Roman laughed bitterly.  “And offer him what? A few songs and folktales? A husband who lives off of the spare coppers of others?”

“I think what you are isn’t as important, sometimes.”  _Taffy,_ Virgil decided.  _Definitely taffy._  “Just how you fit together.”

“A buffoon and a nerd,” Roman scoffed.  “A fine match indeed.”

“Two passionate men,” Virgil fired back, “who are just so insufferable no one else could stand them.”

Roman laughed again, genuine this time.  “Darling, you always say the nicest things.”

“I live to serve,” Virgil deadpanned, reaching for Roman’s hand and squeezing.  After a moment, Roman squeezed back.  “It’ll be okay, Roman,” Virgil said softly enough that they could both pretend it didn’t happen.  “I promise.”

An idea struck him, and he fished in his pocket with his free hand before pressing a small, paper-wrapped treat into Roman’s hand.  “Here. You might want to  _sweeten_  him up first.”

“I have the uncomfortable feeling that you just made a pun.”

Virgil smirked.  “Maybe.”  He sat up, pulling Roman with him.  “Come on, Your Highness. You’ve got a job to do.”

“Now?!”  Roman’s eyes widened in alarm.

“Yes, now,” Virgil scoffed.  “If I’m going to trapeze through an enchanted forest for the… being I love, you can give your crush a piece of butterscotch.”

“What is a butterscotch?”

“Delicious.”  Virgil rolled his eyes and knocked his shoulder against Roman’s. “He’ll love it.”

“I thought I was the one who was supposed to be dispensing relationship advice here,” Roman stalled.

Virgil snorted. “Get out of here, bard. Go sing an epic love song or whatever it is you romantic types do.”

“They’re called ballads,” Roman sulked, drawing himself to his feet.  He took a deep breath, swinging his hands back and forth a few times before grinning down at Virgil apprehensively. “See you on the other side.”

He walked down the hill and towards Logan.

Virgil watched him until he disappeared among the village’s thatched huts and cobbled streets.

He pulled another candy from his pocket and popped it into his mouth, letting the taste of sunshine and lightning dissolve on his tongue until it was gone.

He sighed and laid back, musing over Roman’s advice.

It was a terrible idea.  Even discounting Patton, the woods were fraught with danger.  Wolves and poisons and wild magic and monsters - he’d never make it to Patton’s home.  It was a risk only a madman would take.

Virgil rose in one fluid motion and stalked down the grassy knoll to the village.  He’d leave in the morning.  He popped another butterscotch in his mouth and smiled.

 

“I’ve missed you.”  Patton pulls him inside, hemlock eyes shining.

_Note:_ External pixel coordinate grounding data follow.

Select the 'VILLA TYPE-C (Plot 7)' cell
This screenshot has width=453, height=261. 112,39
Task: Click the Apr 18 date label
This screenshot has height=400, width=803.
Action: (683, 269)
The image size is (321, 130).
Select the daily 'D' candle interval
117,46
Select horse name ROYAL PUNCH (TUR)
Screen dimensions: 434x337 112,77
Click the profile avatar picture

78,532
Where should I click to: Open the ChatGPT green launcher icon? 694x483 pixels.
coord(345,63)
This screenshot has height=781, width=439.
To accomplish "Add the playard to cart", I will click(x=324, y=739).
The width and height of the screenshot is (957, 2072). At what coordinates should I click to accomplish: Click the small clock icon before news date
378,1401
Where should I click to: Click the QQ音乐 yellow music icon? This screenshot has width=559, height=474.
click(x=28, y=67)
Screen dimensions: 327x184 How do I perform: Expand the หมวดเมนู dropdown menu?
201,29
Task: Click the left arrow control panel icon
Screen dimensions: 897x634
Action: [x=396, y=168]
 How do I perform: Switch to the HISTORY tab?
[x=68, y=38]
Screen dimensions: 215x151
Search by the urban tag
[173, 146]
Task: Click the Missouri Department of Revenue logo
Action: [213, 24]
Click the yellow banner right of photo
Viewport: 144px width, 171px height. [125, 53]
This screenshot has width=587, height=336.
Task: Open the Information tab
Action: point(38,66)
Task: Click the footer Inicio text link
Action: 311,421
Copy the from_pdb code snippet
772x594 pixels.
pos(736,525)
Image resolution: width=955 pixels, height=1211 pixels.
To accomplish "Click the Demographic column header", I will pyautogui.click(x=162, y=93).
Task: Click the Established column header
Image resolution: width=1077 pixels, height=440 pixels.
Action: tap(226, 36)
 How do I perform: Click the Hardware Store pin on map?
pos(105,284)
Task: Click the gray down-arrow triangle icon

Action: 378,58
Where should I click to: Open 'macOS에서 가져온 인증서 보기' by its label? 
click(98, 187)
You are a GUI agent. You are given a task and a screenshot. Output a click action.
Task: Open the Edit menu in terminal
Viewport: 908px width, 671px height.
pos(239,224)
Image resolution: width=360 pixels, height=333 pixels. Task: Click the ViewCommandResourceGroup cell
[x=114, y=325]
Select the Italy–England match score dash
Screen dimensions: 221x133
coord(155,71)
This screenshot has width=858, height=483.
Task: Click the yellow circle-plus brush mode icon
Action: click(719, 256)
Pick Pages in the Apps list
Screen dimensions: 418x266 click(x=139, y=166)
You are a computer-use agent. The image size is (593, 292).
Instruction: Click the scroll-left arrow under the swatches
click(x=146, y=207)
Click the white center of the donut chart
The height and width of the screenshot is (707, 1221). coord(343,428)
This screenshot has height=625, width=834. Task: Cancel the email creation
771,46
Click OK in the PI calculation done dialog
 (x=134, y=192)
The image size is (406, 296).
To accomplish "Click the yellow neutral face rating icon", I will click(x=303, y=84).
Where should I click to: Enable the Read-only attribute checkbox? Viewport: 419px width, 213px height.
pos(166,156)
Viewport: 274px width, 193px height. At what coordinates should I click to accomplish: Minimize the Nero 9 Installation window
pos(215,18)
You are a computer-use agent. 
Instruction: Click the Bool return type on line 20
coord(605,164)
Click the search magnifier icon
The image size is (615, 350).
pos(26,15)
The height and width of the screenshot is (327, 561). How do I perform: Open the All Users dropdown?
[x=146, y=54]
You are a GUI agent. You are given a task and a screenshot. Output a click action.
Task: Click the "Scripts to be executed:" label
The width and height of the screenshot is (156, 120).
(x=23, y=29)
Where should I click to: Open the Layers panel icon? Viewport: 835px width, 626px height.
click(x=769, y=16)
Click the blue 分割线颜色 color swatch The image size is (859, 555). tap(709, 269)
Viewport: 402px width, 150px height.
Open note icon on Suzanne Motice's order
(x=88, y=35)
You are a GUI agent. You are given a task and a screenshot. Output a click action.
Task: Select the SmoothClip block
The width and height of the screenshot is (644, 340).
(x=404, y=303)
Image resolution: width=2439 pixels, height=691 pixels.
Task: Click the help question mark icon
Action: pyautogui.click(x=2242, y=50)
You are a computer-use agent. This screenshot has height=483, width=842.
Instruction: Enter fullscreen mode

Virgil smiles, melting before Patton as he always does.  “You saw me just last night.”

Patton giggles, for they both know their lines in this refrain.  “That’s a day too long.”

“Did it leave you  _day_ -zed and confused?”  Virgil finds he cannot stop touching the fae, drawing a finger down the slope of his cheek, running his hands through faded purple hair, toying with the edges of a shirt made from no material Virgil knows.

Patton laughs, so brightly and sweetly that Virgil can almost ignore the teeth that stretch the whole long way down his throat.  “It just  _night_  have.”  He raises himself up on his tiptoes to rub their noses together.  He is so, so warm.  Vaguely, Virgil is surprised his hands are not yet burned.  He is different in the sunshine, warm and real under Virgil’s hands in a way he has never been before.  Acres of smooth skin pass beneath his fingertips.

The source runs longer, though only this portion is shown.